With the surge of large language models (LLMs) and their ability to produce customized output, style-personalized text generation--"write like me"--has become a rapidly growing area of interest. However, style personalization is highly specific, relative to every user, and depends strongly on the pragmatic context, which makes it uniquely challenging. Although prior research has introduced benchmarks and metrics for this area, they tend to be non-standardized and have known limitations (e.g., poor correlation with human subjects). LLMs have been found to not capture author-specific style well, it follows that the metrics themselves must be scrutinized carefully. In this work we critically examine the effectiveness of the most common metrics used in the field, such as BLEU, embeddings, and LLMs-as-judges. We evaluate these metrics using our proposed style discrimination benchmark, which spans eight diverse writing tasks across three evaluation settings: domain discrimination, authorship attribution, and LLM-generated personalized vs non-personalized discrimination. We find strong evidence that employing ensembles of diverse evaluation metrics consistently outperforms single-evaluator methods, and conclude by providing guidance on how to reliably assess style-personalized text generation.

Paper Structure

This paper contains 32 sections, 3 figures, 3 tables.

Figures (3)

  • Figure 1: Pairwise disagreement of evaluation metrics for the authorship attribution evaluation setting. It can be seen from the figure that evaluation metrics across different evaluation paradigms have higher disagreement compared to metrics within the same evaluation paradigms.
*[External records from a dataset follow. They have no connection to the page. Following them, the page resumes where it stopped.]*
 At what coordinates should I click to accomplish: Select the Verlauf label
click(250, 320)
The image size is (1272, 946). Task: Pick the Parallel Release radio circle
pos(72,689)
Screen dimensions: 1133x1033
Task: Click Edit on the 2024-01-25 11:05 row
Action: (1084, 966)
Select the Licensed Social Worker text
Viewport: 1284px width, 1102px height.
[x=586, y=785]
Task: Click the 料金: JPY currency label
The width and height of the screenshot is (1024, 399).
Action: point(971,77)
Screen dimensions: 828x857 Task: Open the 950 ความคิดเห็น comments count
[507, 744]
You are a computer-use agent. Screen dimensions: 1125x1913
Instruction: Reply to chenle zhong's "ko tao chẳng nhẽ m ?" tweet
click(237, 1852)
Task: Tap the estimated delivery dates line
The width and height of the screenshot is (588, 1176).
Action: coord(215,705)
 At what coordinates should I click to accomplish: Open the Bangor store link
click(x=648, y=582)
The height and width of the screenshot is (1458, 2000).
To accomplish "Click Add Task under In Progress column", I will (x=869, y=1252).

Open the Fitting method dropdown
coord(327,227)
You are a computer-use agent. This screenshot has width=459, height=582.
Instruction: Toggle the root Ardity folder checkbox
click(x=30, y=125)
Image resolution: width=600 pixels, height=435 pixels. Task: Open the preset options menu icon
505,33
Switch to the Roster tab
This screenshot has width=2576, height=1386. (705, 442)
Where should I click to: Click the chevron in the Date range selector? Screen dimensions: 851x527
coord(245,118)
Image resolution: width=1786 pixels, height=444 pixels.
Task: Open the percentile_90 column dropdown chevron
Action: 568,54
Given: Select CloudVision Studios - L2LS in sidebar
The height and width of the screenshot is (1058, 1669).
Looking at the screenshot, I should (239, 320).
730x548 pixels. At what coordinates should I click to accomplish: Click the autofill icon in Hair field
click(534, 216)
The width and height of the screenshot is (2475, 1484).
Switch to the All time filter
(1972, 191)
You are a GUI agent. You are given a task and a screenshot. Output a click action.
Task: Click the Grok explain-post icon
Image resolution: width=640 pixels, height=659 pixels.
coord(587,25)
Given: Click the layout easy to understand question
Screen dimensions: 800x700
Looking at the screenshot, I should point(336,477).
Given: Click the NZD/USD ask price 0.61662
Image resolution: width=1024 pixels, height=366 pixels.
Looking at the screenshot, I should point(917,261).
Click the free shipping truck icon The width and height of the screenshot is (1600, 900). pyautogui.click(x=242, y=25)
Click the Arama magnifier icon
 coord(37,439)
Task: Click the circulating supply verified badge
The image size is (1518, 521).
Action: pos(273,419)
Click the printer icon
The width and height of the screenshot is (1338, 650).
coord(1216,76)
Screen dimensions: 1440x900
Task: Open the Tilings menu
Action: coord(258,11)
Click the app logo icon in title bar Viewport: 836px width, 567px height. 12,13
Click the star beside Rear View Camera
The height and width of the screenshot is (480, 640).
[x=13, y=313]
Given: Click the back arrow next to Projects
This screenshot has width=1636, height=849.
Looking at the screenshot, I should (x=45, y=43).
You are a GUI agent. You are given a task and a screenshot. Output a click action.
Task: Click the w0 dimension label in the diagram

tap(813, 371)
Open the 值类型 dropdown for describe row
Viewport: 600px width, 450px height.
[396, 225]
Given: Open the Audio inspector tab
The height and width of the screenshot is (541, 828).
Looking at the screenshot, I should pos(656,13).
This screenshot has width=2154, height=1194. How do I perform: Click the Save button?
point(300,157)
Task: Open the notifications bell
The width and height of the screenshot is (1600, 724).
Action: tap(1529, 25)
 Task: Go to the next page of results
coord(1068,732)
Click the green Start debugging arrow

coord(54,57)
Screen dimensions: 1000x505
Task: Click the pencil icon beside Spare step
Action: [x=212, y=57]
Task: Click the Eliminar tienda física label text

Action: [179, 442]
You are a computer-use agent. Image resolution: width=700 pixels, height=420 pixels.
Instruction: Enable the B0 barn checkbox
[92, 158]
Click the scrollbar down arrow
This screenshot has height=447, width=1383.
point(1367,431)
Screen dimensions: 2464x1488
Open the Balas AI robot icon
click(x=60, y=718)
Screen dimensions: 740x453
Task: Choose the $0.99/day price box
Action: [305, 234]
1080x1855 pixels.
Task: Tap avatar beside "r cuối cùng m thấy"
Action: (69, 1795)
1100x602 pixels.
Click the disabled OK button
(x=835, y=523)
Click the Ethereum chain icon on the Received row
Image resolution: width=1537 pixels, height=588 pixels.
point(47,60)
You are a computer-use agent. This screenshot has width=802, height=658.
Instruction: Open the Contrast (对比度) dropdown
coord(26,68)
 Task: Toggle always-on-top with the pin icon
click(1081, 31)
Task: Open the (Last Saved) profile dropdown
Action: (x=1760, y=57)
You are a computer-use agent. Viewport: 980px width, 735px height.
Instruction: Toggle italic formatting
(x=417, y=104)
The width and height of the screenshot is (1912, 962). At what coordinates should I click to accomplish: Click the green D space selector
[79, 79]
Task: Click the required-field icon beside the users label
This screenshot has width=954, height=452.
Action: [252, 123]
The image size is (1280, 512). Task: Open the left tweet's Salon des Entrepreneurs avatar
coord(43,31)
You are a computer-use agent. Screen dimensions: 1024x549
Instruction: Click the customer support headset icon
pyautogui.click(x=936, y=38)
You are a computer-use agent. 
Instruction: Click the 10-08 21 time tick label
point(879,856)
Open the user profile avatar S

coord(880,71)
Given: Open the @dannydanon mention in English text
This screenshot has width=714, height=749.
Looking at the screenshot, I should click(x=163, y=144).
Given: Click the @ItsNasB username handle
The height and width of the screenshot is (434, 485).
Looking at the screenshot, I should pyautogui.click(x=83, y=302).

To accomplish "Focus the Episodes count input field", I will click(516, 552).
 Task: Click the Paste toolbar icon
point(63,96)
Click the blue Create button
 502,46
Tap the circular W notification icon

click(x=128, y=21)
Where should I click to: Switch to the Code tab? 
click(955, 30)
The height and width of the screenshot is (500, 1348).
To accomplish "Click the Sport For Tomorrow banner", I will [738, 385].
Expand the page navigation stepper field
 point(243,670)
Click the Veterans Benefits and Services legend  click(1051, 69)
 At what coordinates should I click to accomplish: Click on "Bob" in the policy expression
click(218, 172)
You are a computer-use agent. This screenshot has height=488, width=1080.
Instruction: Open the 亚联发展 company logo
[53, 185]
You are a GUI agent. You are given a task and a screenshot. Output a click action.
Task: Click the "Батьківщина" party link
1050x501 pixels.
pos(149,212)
For example, even though ROUGE-1 and StyleDistance achieve the same overall performance score of 0.722 (see Table \ref{['tab:base_results']}); their disagreement score is 0.35, compared to the lower disagreement scores of ROUGE-1 and BLEU (0.22) and StyleDistance and Wegmann (0.28).
  • Figure 2: Average pairwise BertScorezhang2019bertscore similarity across $T_{ref}$, $T_+$, and $T_-$. Semantic overlap between the candidate set $T_+$, $T_-$ is significantly higher for the LLM compared to other two.
  • Figure 3: Accuracy of $\rho_{all}(PWV)$ across all domains. Enron emails and Reddit microblogs achieve lowest accuracy for $AA$ and $LLM$ evaluation settings, marginally outperforming the Random baseline.